The Beijing Guozijian, also known as the Imperial Academy or College, was China's national university during the late Yuan, late Ming, and Qing dynasties, and the last guozijian of China. Located beside the Beijing Confucian Temple on Guozijian Street in Andongmen Subdistrict, Dongcheng District, Beijing, China, the Guozijian was established under the Yuan but most of its present buildings date to the Ming dynasty. Like earlier guozijians, it was principally devoted to memorization and explication of the Confucian classics until the very end of the Qing when, during the Hundred Days' Reform, most of its educational and administrative functions were transferred to the Imperial University, now Peking University. The Beijing Guozijian was shut down in 1905 but, preserved as a museum, it remains an important historical and cultural site, protected at the national level.

==History==
Various guozijians were the central institutes of learning of most dynasties of imperial China. First established under the Jin to educate the imperial princes, they were the highest institutes in China's traditional educational system, moved with the various capitals, and were eventually tasked with responsibilities such as providing model blockplates for use in prefectural and provincial schools to prepare for the imperial examinations. Emperors in imperial China would also visit the guozijians to read and expound on the Confucian classics to hundreds or thousands of students.
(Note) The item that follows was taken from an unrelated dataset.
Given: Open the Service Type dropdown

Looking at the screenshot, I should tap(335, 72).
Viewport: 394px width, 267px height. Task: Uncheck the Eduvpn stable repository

The Beijing Guozijian was first built in 1306 (Zhiyuan 24) during the Yuan Dynasty, and was reconstructed and renovated on a large scale during Yongle and Zhengtong reigns of the Ming Dynasty. Most of its present buildings date to this era, although they have been subsequently repaired and modified.

The administrative officials of Guozijian were called Chief (祭酒, Jìjiǔ), Dean of Studies (司業, Sīyè), or Proctor (監丞, Jiānchéng). The students who studied at the Guozijian were called "Jiansheng" (監生, Jiànshēng), and they mainly studied the Confucian classics.

==Location and layout==
The Guozijian is situated at the central area of the Guozijian Street and adjoining several other well-known imperial structures of Beijing, and the complex of Guozijian accords with the Chinese tradition which dictates that the temple should be on the "left" and the school or college on the "right". To the east of the Guozijian, lies the Confucius Temple, the second largest Confucius temple in all of China, and the Yonghegong Temple, the largest Lama Temple in Beijing.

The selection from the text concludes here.